Cloud-based solution provided by Oracle to bypass Windows boot problem without addressing the root cause directly
Oracle Cloud Infrastructure (OCI) is grappling with a persistent issue affecting Windows compute instances, where servers fail to boot after a restart, leaving them stuck on the loading screen. This problem, which emerged following Windows security patching, has been causing significant production outages for enterprise applications that use legacy VMs on OCI and run Windows[1].
Oracle has yet to provide a definitive fix for the issue, offering only workarounds such as performing a diagnostic reboot, rebuilding the instance, and restarting it. However, these workarounds have reportedly been unreliable in production environments, necessitating the restoration of instances from backups and their recreation to recover[1].
In an attempt to troubleshoot the issue, potential steps include using the Windows Recovery Console via OCI's instance console connection. This can involve repairing boot records using commands like , , and . Accessing this recovery mode requires rebooting the instance with Shift held and navigating through Troubleshoot > Advanced options > Startup Settings, then rebooting with appropriate options selected[2].
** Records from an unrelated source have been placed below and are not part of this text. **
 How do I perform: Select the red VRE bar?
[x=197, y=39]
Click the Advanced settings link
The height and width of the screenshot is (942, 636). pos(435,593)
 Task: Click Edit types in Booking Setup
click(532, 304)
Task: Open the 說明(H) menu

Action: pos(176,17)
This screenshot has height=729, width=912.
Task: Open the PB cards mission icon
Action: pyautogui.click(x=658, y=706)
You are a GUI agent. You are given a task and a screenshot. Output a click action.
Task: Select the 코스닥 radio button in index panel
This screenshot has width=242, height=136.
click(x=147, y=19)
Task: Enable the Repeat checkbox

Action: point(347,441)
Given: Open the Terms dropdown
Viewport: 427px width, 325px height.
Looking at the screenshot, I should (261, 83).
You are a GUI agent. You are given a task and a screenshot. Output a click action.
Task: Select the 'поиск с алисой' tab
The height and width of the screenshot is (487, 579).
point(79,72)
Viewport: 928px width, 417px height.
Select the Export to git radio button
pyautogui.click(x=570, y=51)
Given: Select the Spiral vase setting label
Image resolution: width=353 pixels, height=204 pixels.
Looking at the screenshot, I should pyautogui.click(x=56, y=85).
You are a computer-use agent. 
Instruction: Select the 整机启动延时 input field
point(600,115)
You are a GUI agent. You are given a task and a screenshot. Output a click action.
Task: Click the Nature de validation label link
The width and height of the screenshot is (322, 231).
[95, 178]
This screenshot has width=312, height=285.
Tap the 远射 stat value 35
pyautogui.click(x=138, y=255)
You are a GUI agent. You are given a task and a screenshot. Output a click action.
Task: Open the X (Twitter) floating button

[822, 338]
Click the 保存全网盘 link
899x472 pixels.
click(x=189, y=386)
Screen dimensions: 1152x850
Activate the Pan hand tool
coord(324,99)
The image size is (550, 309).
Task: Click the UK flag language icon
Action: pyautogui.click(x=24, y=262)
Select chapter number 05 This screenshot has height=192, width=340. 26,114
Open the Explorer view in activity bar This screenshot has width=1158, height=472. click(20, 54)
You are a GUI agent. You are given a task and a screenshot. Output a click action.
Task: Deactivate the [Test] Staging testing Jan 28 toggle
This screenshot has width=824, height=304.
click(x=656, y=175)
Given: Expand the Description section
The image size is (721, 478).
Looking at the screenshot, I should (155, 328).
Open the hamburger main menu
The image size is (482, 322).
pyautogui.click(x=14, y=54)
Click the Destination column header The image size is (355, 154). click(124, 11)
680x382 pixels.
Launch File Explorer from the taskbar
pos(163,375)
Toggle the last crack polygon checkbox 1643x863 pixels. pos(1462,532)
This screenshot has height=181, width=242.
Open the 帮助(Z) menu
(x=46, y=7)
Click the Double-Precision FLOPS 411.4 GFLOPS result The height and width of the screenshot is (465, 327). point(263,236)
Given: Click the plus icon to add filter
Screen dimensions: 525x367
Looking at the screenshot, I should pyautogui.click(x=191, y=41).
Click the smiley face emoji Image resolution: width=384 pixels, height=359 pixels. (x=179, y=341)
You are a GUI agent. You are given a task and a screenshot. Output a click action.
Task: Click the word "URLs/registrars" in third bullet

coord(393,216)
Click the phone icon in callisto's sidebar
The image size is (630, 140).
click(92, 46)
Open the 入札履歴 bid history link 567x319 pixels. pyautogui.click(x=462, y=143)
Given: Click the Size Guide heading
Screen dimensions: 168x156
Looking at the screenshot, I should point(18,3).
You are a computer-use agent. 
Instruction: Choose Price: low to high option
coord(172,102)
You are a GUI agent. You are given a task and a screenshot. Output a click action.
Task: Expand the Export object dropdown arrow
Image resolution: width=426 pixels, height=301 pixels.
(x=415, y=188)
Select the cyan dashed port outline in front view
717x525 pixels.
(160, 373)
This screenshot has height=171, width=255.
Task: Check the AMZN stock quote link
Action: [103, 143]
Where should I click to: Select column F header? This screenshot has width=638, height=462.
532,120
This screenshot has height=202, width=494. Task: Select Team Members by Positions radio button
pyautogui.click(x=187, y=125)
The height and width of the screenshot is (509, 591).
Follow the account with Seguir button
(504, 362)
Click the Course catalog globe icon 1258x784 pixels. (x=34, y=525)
For more isolated boot volume problems, OCI supports detaching the boot volume from the affected instance (which must be stopped) and attaching it to another instance for diagnostics and repair[4].
If these steps fail to resolve the boot failure, reaching out to OCI Support and Microsoft Support is recommended for further assistance[2].
It's worth noting that Oracle initially suggested the issue may have been caused by changes on the user's side, but later acknowledged the problem as one of its known issues[1].
In summary, the current status is that the Windows boot failure issue on OCI is recognized but not fully resolved, with only partial workarounds available. The best options currently are manual recovery attempts via the console, repair of boot records, rebuilding instances, or restoring from backups as needed[1][2][4]. Systems administrators are advised to exercise caution when managing Windows servers on OCI due to this ongoing issue.
[1] - https://www.theregister.com/2022/03/03/oracle_windows_boot_failures/ [2] - https://docs.oracle.com/en-us/iaas/Content/Support/Reference/faqs/Instance-Boot-Failure.htm [4] - https://docs.oracle.com/en-us/iaas/Content/Compute/Tasks/managinginstances/detachingbootvolume.htm
- Enterprise applications that utilize legacy VMs on Oracle Cloud Infrastructure (OCI) for their Windows servers have been experiencing persistent issues with servers failing to boot after a restart, resulting in significant production outages.
- Oracle's proposed solutions, such as performing diagnostic reboots, rebuilding instances, and restarting them, have been reportedly unreliable in production environments, necessitating backup restoration and instance recreation.
- Troubleshooting potential steps involve using the Windows Recovery Console through OCI's instance console connection, employing commands like 'BootREC', 'fixboot', and 'fixmbr' to repair boot records.
- For more isolated boot volume problems, OCI enables detaching the problematic boot volume from the affected instance for diagnostics and repair, and then reattaching it.
- In cases where the boot failure remains unresolved, reaching out to OCI Support and Microsoft Support for further assistance is advised. Systems administrators should exercise caution managing Windows servers on OCI due to this ongoing issue.